Now that Arduino 1.0 is out and we can have multiple SD files open at the same time, I have a program that opens small SD card files one at a time when needed, extracts their chr contents, and stuffs those chrs into another temporary file (about 7k) on the SD card. It takes about 32 seconds to open/close my many small files, but works. Now I would like it to be 20 times faster overall.
I have considered external EEPROM usage, and that may be viable, but I am wondering about flash ram usage.
I have successfully used PROGMEM in the past where I need to refer to data that does not change, but I have not found a way to have my program write/read dynamic data to a region of flash above my program code.
Is there a way to use some flash ram as dynamic ram?

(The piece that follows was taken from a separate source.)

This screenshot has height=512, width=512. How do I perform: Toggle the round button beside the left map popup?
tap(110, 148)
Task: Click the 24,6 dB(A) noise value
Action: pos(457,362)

Thank you for your suggestions.
Bob Pigford
Newark, DE, USA
Is there a way to use some flash ram as dynamic ram?
Short answer, no.
Longer answer, not really.
You'd need to write a whole new bootloader.
I don't think it would improve performance
It is, theoretically, possible, but very hard to achieve, and probably the results wouldn't be desirable. The problems:
- Writing flash is slow. I don't know about the AVR, but if it's like a PIC, then the whole processor stalls while writing a block of flash.
- Flash can only be written once erased.
- Flash can only be erased in blocks.
- Flash can only be written a certain number of times before it becomes unstable.
So you'd (1) probably see a slowdown instead of a speedup, (2/3) have to make sure that you set aside an area of flash that the sketch would never get placed into that is a multiple of the flash page size big, and (4) kill your AVR chip in no time at all.
Thank you AWOL and majenko. You have clarified it for me. And I do now remember some PIC16F876A programming in the past WRT 14-bit block reads/writes and erasures. I think I will not go down that path again!
Thank you again for your counsel.
Bob
You could look at SPI RAMTRON FRAM for fast access like SRAM and power-down storage capability of Flash/EEPROM without the write speed penalty.